Elle dit que les soldats tiraient dans tous les sens, tandis qu’elle était assise sur son matelas. Après cela, ils l’ont portée à l’extérieur puis l’ont fait passée chez les voisins où ils l’ont déposée sur la terrasse. Un infirmier militaire a pansé ses blessures et lui a donné des médicaments, peut-être des analgésiques, puis ils l’ont conduite jusqu’à l’ambulance qui était garée dehors. L’ambulance est partie en direction du barrage de Hawara où Salha A-Dik a été transférée, par la méthode « de l’arrière à l’arrière », dans une ambulance palestinienne qui l’a conduite à Rafidia où elle a été admise par le Docteur Moumin Hares.

De son dossier médical, le Dr Hares lit ceci : « Admise à sept heures et demie du matin, avec de profondes entailles dans la main droite, absence de peau, une blessure profonde au bras gauche, de cinq centimètres sur sept, et des difficultés à bouger les doigts. Elle était en état de choc ». Les médecins ont arrêté l’hémorragie et ont conduit la patiente en salle d’opération. Depuis lors, elle a subi une autre opération visant à reconstituer les tendons et les vaisseaux sanguins déchirés. Elle a été mise sous antibiotiques puissants pour parer au danger d’infection et, cette semaine, le chirurgien plastique, le Docteur Zyad Azouni, était censé l’opérer une nouvelle fois pour faire une greffe de peau, de la cuisse vers le bras. Quelques jours après que Salha A-Dik a été hospitalisée, son fils, Nasser A-Dik, a rencontré des femmes de « Machsom Watch » et il les a implorées de s’occuper du transfert de sa mère vers un hôpital israélien. Cela ne s’est pas fait.

L’armée israélienne s’excuse non seulement pour les blessures de Salha A-Dik mais aussi pour l’enfant Basel Abou Daoud. Le porte-parole de l’armée a réagi en déclarant : « L’armée israélienne exprime ses regrets pour les incidents décrits, au cours desquels des civils palestiniens ont été mordus par des chiens au cours d’opérations visant à localiser et à arrêter des activistes terroristes recherchés. Ces incidents font l’objet d’un examen et d’une enquête en vue de réduire le risque qu’ils se reproduisent à l’avenir. »

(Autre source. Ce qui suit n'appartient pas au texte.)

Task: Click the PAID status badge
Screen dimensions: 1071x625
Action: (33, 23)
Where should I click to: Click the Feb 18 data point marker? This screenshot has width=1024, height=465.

Salha A-Dik dit que les tirs ont fait des ravages dans sa maison, mais dans le même souffle, elle murmure : « Il aurait été préférable pour moi qu’ils démolissent la maison plutôt que de me faire ce que le chien m’a fait ». L’armée israélienne est restée dans le village jusqu’à midi et demi. Le mari de Salha A-Dik était retenu avec les autres hommes dans une des cours. Les membres de la famille n’avaient aucune idée du sort de Salha.

Lorsque les soldats sont finalement partis, Shahira est entrée dans la maison pour chercher sa mère. « Nous avons trouvé la maison pleine de balles mais nous n’avons pas trouvé maman », raconte la fille. Moustafa s’est précipité auprès des soldats encore présents au centre du village et leur a demandé ce qu’il était advenu de son épouse. « Courez après elle à l’hôpital de Naplouse », lui ont-ils dit, d’après ce que rapporte la fille. A cinq heures et demie de l’après-midi, la famille est parvenue à passer le dur et désespérant barrage de Hawara et à se rendre à l’hôpital. Une autre fille qui vit dans le camp de réfugiés de Jelazoun, près de Ramallah, y était arrivée avant les membres de la famille venus du village de A-Dik.

Le petit-fils recherché, Rami, âgé de 24 ans, a été libéré de la prison israélienne il y a presque un an et il habite à proximité de la maison de ses grands-parents. Marié, sans enfant, il a finalement été arrêté par les soldats. Grand-mère Salha dit qu’il n’était pas armé.